* Text
━━━

5 ways cigarette butts affect the environment

Darryl Esguerra
PUBLISHED April 23, 2018 09:35 am
Created by Waewkidja - Freepik.com

(Inside Manila) While most people are aware of the health dangers involved in smoking, few seem to realize that cigarettes are also bad for the environment. Cigarette butts may seem small, but they are considered as the most common form of litter in the world.

"From start to finish, the tobacco life cycle is an overwhelmingly polluting and damaging process," states a 2017 World Health Organization report entitled “Tobacco and its environmental impact: An overview." "It is not just about the lives of smokers and those around them, or even those involved in tobacco production. What is now at stake is the fate of an entire planet."

What does all that cigarette waste mean for the environment? Here are the basics about the environmental impact of cigarette butts.

Unsightly everywhere

Multiply the number of nicotine-dependent individuals by the average number of sticks smoked in a day, and you’ve got a lot of cigarette butts. In fact, the number of cigarette butts littered worldwide every year is estimated at 4.5 trillion, that is more than one-third or nearly 38% of all collected litter.

━━━

* Data shown
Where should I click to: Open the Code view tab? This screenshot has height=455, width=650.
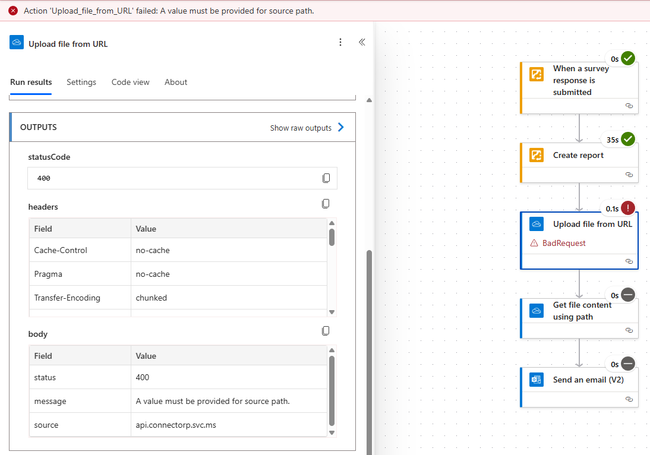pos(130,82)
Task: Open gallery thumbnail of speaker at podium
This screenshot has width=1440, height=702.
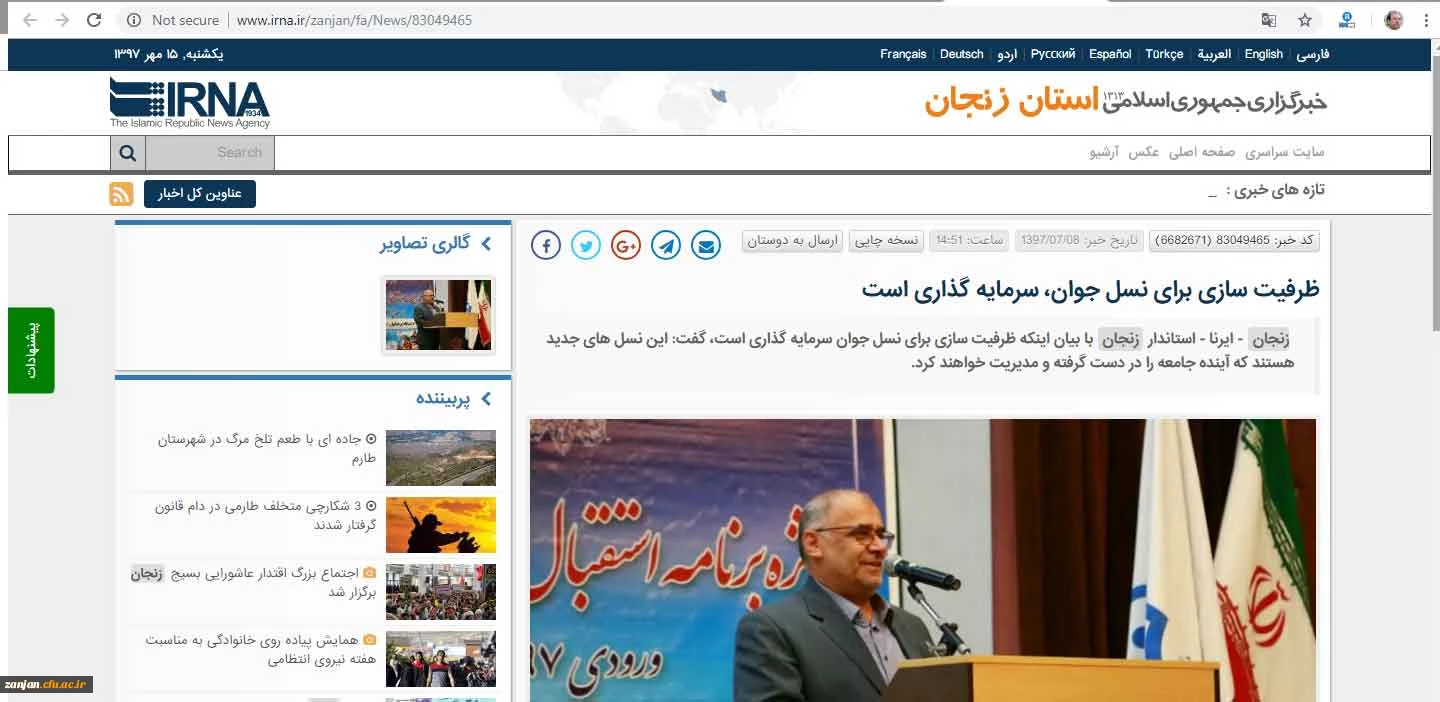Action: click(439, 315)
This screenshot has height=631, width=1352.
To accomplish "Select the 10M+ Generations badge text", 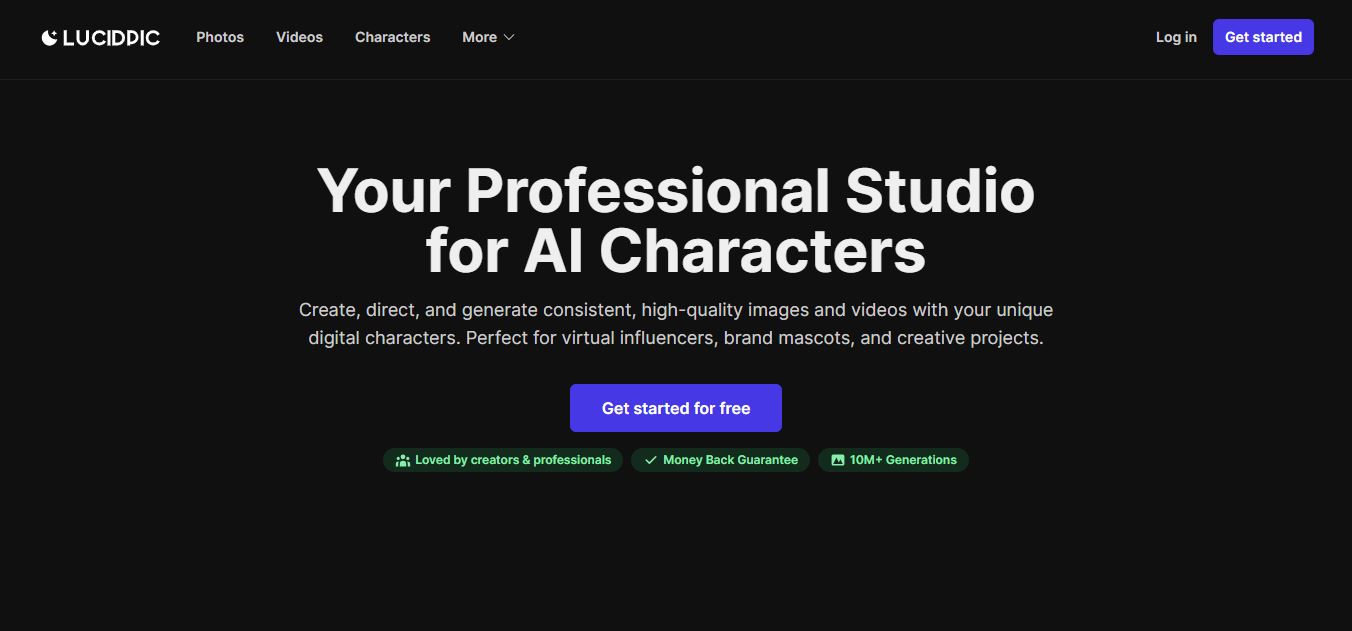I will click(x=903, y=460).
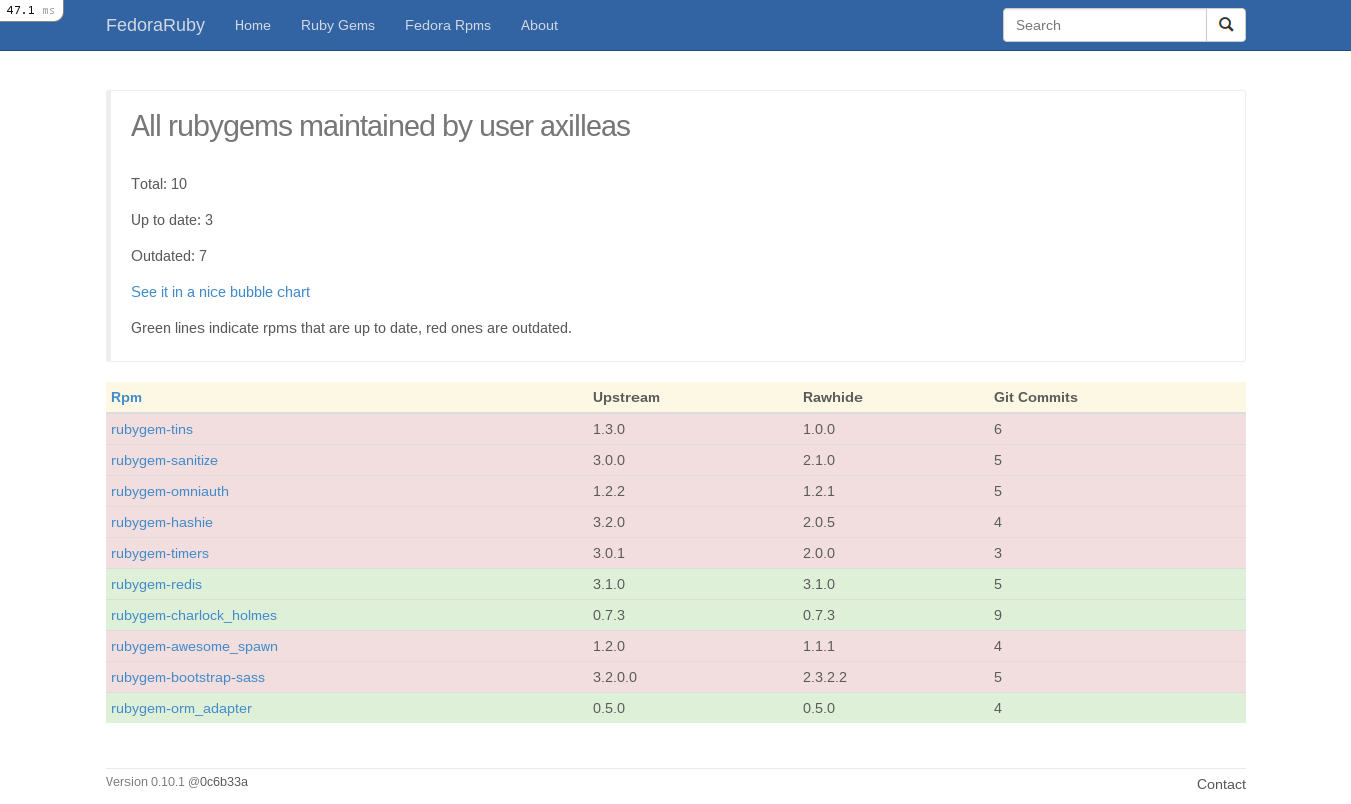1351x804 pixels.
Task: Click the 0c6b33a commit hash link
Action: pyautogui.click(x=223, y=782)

━━━

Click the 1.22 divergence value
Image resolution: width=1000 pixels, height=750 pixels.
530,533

━━━

* Exercise A
Please copy a passage from the article on cigarette butts word for word, starting at the words "5 ways cigarette" and ending after "in the world.".
* Exercise B
Resume the article on cigarette butts from the point where it stops.

* Expected answer A
5 ways cigarette butts affect the environment

Darryl Esguerra
PUBLISHED April 23, 2018 09:35 am
Created by Waewkidja - Freepik.com

(Inside Manila) While most people are aware of the health dangers involved in smoking, few seem to realize that cigarettes are also bad for the environment. Cigarette butts may seem small, but they are considered as the most common form of litter in the world.

* Expected answer B
These butts contain more than 7,000 chemicals, such as arsenic (used to kill rats) and formaldehyde (used to preserve dead animals, and humans, too). These chemicals are partially filtered out during the smoking process. When the butts are discarded, wind and rain carry them into the water supply. The toxic chemicals they contain are then leaked into aquatic ecosystems, threatening the quality of the water and marine life.

Made of plastic fibers

It may look like cotton, but 98% of cigarette filters are made of plastic fibers (cellulose acetate) that are tightly packed together, which leads to an estimated 1.69 billion pounds of cigarette butts winding up as toxic trash each year.


The plastic fibers in cigarettes are non-biodegradable! Meaning, they won't organically break down from living organisms.

Two years to decompose

Although cigarettes don’t break down naturally, they can gradually decompose depending on environmental conditions. Estimates on the time it takes vary, but a recent study found that a cigarette butt was only about 38% decomposed after two years.